ECLI:NL:RBNHO:2017:2005
Rechtbank Noord-Holland
- Eerste aanleg - meervoudig
- Rechtspraak.nl
Niet-ontvankelijkheid van beroep inzake crisisheffing op loonheffingen
In deze zaak heeft eiseres, een 100% dochteronderneming van [A] B.V., beroep ingesteld tegen de handhaving van een aanslag loonheffingen door de inspecteur van de Belastingdienst, kantoor Zaandam. Eiseres had voor het tijdvak maart 2013 aangifte gedaan van een bedrag van € 2.009.625 aan pseudo-eindheffing hoog loon, ook wel crisisheffing genoemd, welke op 6 mei 2013 was afgedragen. Na bezwaar tegen de afdracht, dat door de inspecteur werd afgewezen, heeft eiseres beroep ingesteld. De rechtbank heeft bepaald dat het onderzoek ter zitting achterwege blijft, en eiseres heeft nadere stukken overgelegd met betrekking tot de geldigheid van de volmacht.
De rechtbank heeft ambtshalve de vraag onderzocht of het beroep bevoegdelijk was ingediend. Volgens de Algemene wet bestuursrecht (Awb) moet een beroepschrift ondertekend zijn en de naam en het adres van de indiener bevatten. De rechtbank constateert dat de volmacht die door eiseres is overgelegd niet voldoet aan de vereisten, omdat de statuten van de vertegenwoordigde vennootschap niet zijn overgelegd. Hierdoor kan niet worden vastgesteld dat de gemachtigden bevoegd waren om namens eiseres op te treden. De rechtbank concludeert dat het beroep niet-ontvankelijk is, omdat het niet op de juiste wijze is ingediend. De rechtbank heeft geen aanleiding gezien voor een proceskostenveroordeling.

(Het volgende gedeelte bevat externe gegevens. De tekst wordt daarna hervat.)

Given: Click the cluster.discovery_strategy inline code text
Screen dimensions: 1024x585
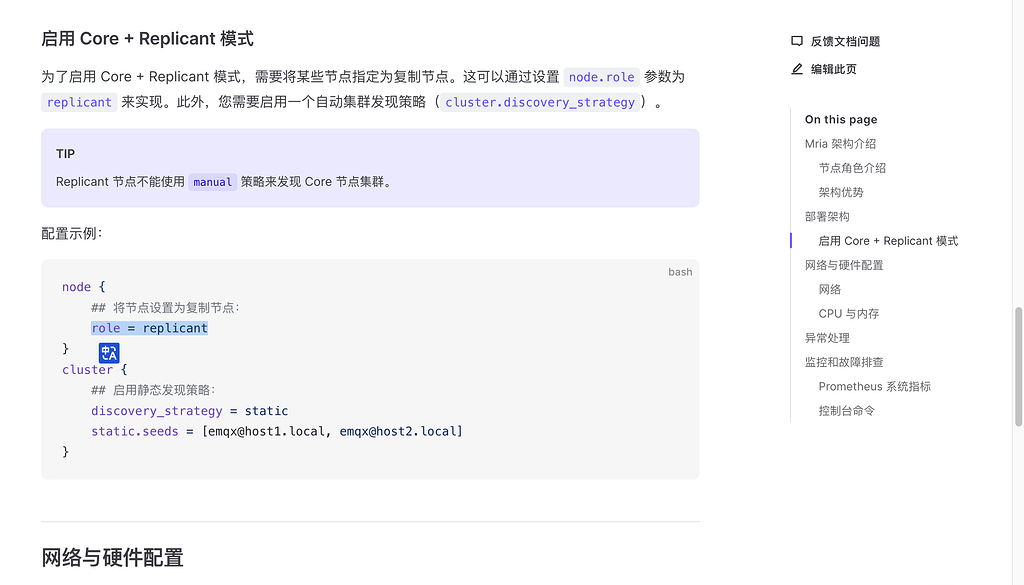Looking at the screenshot, I should click(538, 102).
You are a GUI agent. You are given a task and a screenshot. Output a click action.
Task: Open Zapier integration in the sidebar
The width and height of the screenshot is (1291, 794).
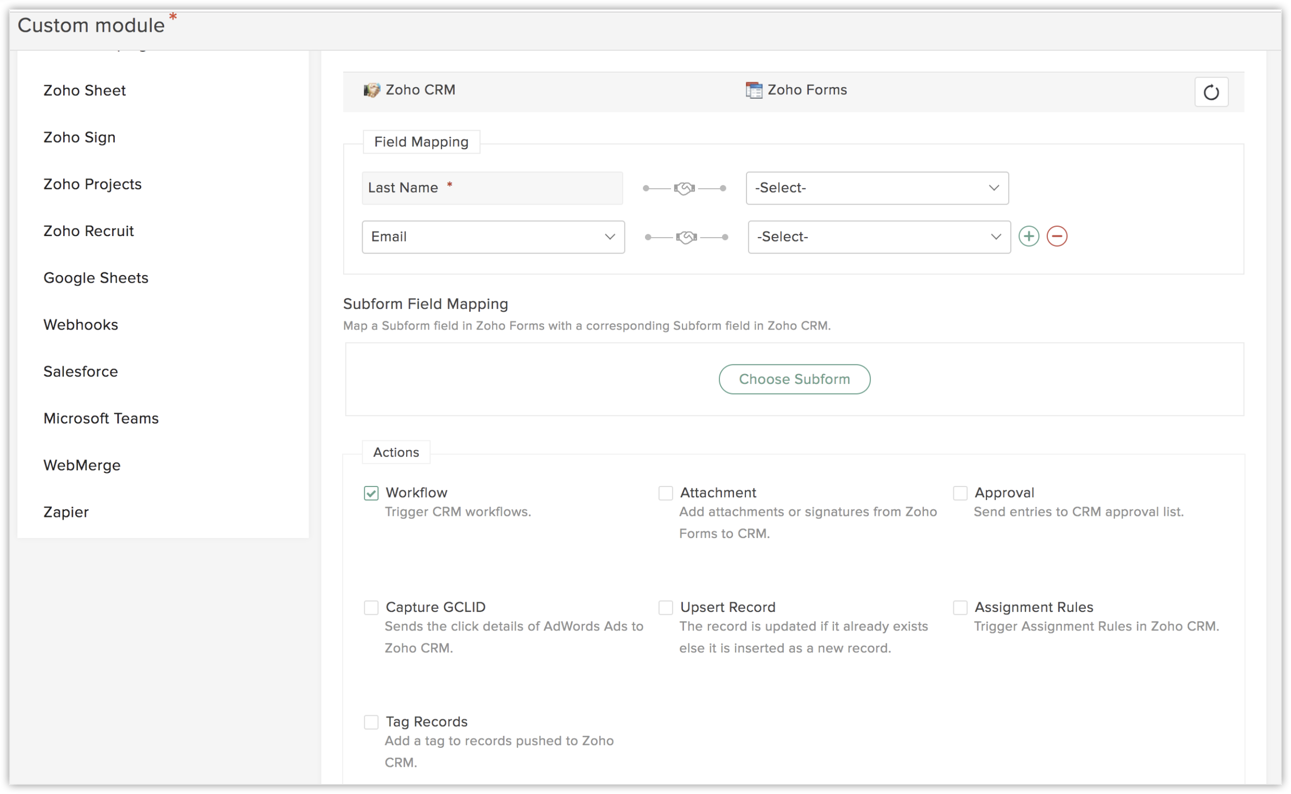click(x=66, y=512)
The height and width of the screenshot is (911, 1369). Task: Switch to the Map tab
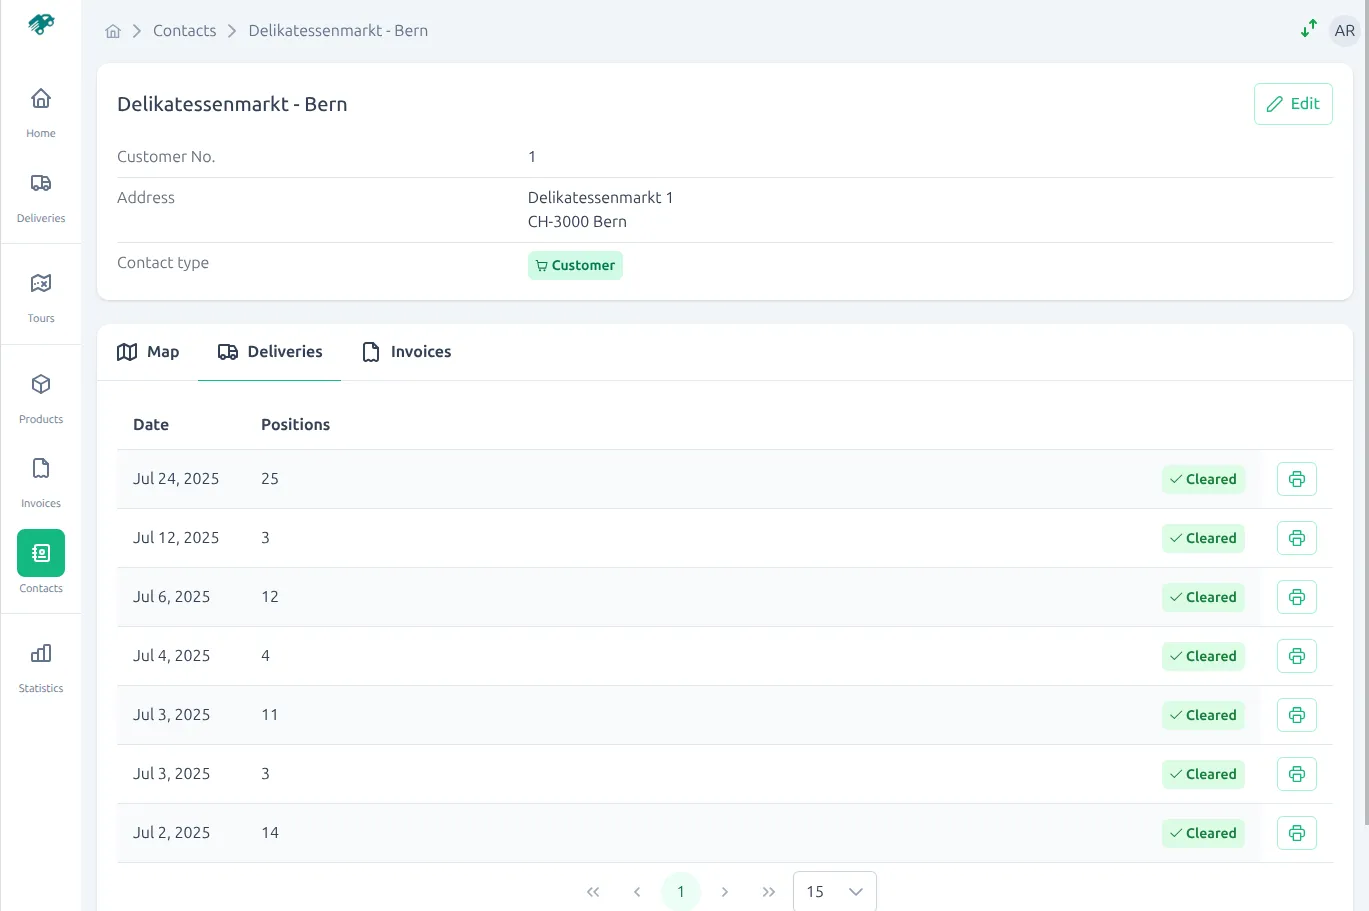(x=147, y=352)
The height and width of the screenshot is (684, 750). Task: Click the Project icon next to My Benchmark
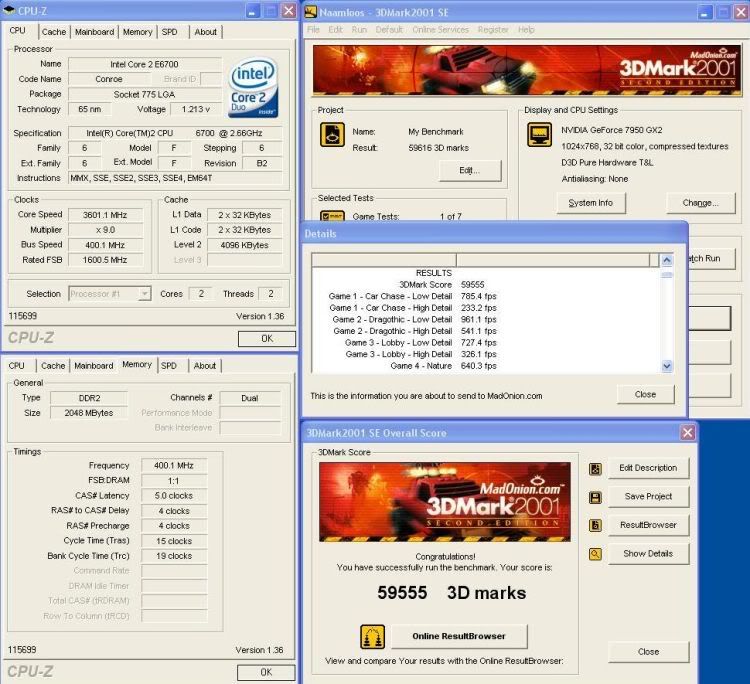pyautogui.click(x=332, y=135)
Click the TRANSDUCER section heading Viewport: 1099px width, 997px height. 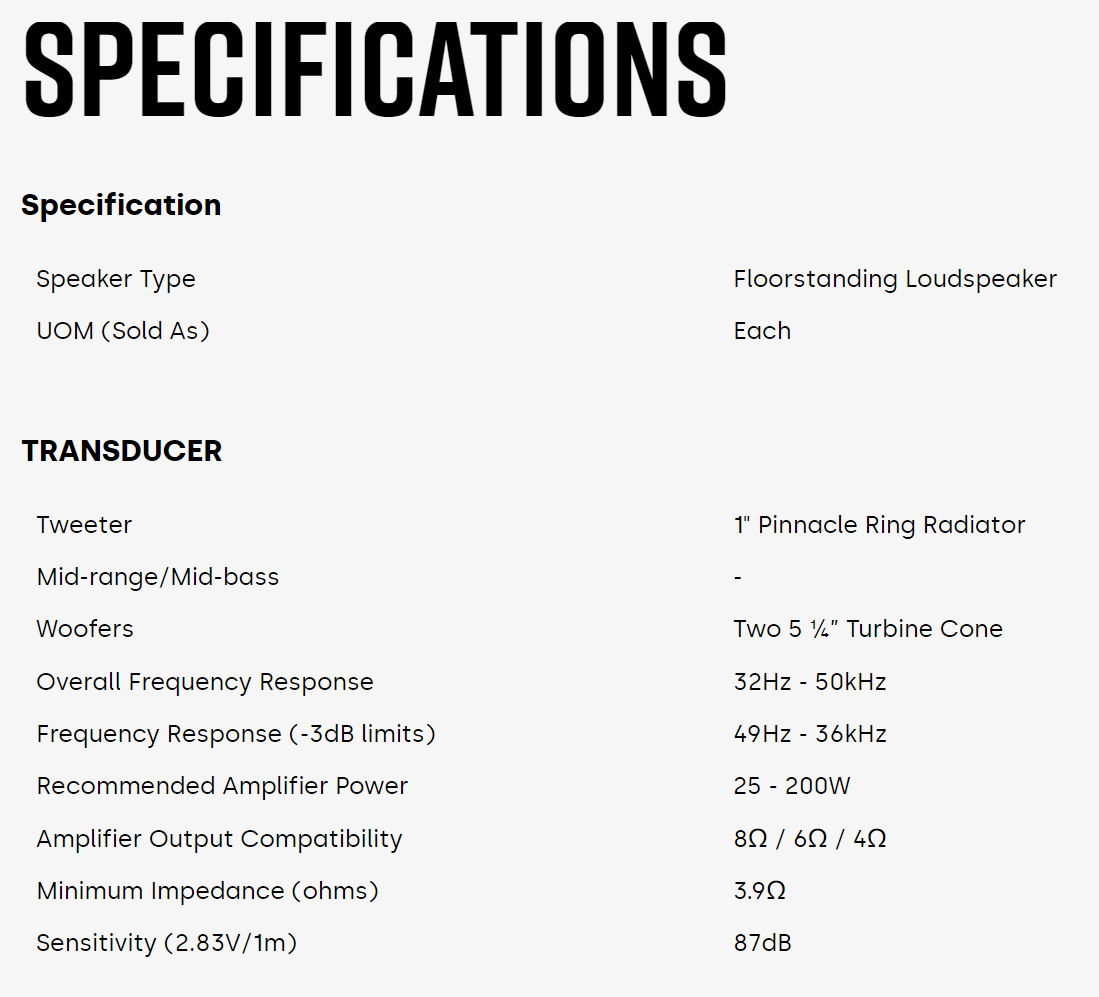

De uitspraak is gedaan door een meervoudige kamer en is openbaar uitgesproken op 17 maart 2017. Tegen deze uitspraak staat hoger beroep open bij het gerechtshof Amsterdam, waarbij partijen binnen zes weken na verzending van de uitspraak een beroepschrift moeten indienen, vergezeld van een afschrift van de uitspraak en andere vereiste gegevens.